◆ What to produce ◆
Exactly the lines from the beginning of the material to the line with "Task: Click the $11.99 Silver 3 months price" are to be repeated, both ends included.

◆ Available data ◆
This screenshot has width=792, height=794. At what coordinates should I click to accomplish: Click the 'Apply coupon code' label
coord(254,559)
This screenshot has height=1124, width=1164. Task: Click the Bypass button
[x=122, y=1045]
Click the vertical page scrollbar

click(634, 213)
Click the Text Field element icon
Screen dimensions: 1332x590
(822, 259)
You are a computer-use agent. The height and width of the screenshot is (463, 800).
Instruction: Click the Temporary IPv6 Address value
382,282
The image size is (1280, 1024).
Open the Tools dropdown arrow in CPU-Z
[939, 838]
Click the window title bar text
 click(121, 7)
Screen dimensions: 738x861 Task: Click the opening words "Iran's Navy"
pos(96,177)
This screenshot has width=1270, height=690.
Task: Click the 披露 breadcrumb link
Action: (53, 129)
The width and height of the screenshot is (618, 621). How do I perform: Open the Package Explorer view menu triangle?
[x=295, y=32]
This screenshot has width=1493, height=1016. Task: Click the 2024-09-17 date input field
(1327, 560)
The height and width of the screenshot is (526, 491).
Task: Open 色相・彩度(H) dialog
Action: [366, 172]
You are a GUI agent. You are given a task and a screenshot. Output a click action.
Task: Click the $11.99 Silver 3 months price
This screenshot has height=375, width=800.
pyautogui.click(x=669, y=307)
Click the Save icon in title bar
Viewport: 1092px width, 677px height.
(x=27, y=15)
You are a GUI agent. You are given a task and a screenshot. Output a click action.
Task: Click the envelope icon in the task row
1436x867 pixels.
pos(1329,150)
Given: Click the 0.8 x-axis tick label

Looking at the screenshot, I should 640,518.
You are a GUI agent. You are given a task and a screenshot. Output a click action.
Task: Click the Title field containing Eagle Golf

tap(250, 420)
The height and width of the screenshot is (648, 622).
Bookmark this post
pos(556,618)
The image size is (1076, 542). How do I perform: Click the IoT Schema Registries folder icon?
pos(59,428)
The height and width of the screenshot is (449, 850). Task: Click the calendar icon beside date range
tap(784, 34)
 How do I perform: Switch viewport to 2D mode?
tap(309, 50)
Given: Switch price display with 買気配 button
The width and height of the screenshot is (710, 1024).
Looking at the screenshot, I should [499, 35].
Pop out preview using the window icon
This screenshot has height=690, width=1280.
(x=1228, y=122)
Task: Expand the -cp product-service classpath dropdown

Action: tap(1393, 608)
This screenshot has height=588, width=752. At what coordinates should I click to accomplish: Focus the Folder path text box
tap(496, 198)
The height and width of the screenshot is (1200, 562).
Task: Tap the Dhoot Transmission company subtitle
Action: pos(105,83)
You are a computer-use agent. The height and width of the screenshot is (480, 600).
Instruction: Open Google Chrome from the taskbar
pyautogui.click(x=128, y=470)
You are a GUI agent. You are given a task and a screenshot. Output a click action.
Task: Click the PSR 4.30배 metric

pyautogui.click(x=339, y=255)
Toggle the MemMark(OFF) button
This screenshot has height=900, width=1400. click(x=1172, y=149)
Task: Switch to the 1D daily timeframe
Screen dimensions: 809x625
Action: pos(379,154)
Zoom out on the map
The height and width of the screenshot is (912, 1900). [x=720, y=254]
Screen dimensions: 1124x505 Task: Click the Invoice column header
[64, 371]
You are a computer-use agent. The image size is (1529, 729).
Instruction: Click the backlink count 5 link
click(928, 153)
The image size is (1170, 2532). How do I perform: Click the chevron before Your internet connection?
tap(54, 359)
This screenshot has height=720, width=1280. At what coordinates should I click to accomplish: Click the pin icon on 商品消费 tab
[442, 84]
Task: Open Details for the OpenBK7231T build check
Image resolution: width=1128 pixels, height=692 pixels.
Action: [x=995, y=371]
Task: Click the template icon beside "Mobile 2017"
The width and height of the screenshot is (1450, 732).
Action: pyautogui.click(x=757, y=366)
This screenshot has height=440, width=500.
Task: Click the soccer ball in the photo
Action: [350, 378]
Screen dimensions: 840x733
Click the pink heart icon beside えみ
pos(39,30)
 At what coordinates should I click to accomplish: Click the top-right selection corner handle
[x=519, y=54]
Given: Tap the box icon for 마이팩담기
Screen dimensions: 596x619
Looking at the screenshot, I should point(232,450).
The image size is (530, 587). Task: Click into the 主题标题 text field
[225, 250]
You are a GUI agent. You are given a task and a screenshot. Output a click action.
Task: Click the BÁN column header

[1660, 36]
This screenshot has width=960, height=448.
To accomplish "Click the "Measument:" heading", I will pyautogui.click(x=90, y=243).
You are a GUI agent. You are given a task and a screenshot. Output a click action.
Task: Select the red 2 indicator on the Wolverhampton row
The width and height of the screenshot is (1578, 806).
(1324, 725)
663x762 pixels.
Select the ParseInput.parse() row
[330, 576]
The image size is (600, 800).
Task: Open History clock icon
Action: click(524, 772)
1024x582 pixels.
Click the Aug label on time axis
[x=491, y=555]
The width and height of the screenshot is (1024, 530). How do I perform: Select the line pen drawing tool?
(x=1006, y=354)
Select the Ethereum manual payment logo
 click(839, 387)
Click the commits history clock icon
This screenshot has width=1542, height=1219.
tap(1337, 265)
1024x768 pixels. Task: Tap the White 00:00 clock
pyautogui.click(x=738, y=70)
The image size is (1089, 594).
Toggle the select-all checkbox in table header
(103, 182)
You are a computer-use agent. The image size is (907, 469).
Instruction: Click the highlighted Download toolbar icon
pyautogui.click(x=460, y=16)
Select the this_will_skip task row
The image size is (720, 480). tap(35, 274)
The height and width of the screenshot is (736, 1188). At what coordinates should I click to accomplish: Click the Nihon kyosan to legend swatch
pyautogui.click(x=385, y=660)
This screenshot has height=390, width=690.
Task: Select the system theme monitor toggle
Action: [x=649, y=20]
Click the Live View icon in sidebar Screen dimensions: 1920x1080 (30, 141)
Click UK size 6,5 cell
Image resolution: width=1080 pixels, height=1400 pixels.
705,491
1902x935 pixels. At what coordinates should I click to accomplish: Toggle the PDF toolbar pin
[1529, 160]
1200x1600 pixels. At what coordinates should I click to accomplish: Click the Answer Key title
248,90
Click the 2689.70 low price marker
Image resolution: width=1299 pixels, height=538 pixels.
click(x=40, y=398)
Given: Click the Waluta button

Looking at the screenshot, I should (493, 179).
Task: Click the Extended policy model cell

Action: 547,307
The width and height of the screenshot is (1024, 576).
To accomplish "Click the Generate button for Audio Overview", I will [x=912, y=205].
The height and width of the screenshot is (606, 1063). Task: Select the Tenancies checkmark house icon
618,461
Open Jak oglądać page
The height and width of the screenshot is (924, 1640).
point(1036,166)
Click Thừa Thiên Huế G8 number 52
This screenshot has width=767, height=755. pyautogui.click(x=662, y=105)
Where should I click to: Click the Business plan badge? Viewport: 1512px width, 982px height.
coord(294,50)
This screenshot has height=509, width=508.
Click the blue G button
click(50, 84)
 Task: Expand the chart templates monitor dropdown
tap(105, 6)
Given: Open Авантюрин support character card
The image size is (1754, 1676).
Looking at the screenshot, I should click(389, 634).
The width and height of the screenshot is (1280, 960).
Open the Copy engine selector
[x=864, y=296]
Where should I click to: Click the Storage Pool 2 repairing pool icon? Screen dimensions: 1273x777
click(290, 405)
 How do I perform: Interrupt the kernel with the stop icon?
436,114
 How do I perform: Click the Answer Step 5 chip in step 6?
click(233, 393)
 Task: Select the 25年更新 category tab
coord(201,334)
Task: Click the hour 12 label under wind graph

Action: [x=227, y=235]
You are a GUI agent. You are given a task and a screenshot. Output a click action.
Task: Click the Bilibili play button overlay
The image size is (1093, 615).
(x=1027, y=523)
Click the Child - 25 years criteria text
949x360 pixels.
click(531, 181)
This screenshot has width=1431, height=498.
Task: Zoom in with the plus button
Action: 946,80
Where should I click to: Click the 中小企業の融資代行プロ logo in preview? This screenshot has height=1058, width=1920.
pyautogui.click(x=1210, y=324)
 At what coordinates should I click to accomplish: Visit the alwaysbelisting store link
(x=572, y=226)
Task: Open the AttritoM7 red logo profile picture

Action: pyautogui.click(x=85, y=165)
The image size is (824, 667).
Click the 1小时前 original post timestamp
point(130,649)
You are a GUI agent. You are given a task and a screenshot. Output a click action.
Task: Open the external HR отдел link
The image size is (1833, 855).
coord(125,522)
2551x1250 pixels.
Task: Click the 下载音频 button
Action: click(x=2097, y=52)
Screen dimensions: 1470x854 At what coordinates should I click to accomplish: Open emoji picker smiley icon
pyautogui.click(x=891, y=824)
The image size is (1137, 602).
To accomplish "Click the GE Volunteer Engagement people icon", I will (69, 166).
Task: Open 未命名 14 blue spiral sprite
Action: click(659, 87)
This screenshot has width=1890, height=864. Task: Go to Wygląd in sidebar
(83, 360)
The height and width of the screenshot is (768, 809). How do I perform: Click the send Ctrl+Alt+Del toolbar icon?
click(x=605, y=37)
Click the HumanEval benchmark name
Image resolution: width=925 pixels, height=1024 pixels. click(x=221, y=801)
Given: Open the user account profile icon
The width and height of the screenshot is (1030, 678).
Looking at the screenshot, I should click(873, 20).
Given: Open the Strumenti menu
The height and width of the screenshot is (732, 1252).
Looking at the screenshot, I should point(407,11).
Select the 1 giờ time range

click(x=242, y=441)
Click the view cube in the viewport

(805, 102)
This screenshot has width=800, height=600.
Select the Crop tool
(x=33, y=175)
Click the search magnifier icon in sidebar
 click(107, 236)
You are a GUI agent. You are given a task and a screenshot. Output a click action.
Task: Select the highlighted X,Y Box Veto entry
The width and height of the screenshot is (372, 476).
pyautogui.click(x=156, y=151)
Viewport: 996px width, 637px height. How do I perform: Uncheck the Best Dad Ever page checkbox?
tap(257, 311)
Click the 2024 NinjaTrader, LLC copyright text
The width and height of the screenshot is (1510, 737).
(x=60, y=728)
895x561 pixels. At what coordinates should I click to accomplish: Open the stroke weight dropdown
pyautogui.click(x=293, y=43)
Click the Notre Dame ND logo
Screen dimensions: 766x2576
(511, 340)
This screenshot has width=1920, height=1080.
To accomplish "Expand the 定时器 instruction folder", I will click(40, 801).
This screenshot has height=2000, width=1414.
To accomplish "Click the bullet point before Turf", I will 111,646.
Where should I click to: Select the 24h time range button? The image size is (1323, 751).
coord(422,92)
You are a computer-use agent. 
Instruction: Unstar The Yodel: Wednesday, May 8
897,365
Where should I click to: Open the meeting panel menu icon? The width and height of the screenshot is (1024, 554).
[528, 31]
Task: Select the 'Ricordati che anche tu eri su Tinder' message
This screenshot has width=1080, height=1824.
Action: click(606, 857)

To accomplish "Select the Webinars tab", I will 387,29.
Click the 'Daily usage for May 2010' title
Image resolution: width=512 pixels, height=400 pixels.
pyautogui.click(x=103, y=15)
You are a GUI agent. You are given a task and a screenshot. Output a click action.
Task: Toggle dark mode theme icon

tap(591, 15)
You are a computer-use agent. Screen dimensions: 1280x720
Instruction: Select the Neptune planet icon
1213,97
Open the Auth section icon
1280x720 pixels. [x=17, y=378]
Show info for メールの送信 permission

◆ Answer box ◆
This screenshot has width=792, height=794. At what coordinates should I click to accomplish: Click the 'Apply coupon code' label
coord(254,559)
This screenshot has height=1124, width=1164. Task: Click the Bypass button
[x=122, y=1045]
Click the vertical page scrollbar

click(634, 213)
Click the Text Field element icon
Screen dimensions: 1332x590
(822, 259)
You are a computer-use agent. The height and width of the screenshot is (463, 800).
Instruction: Click the Temporary IPv6 Address value
382,282
The image size is (1280, 1024).
Open the Tools dropdown arrow in CPU-Z
[939, 838]
Click the window title bar text
 click(121, 7)
Screen dimensions: 738x861 Task: Click the opening words "Iran's Navy"
pos(96,177)
This screenshot has width=1270, height=690.
Task: Click the 披露 breadcrumb link
Action: (53, 129)
The width and height of the screenshot is (618, 621). How do I perform: Open the Package Explorer view menu triangle?
[x=295, y=32]
This screenshot has width=1493, height=1016. Task: Click the 2024-09-17 date input field
(1327, 560)
The height and width of the screenshot is (526, 491).
Task: Open 色相・彩度(H) dialog
Action: [366, 172]
You are a GUI agent. You are given a task and a screenshot. Output a click action.
Task: Click the $11.99 Silver 3 months price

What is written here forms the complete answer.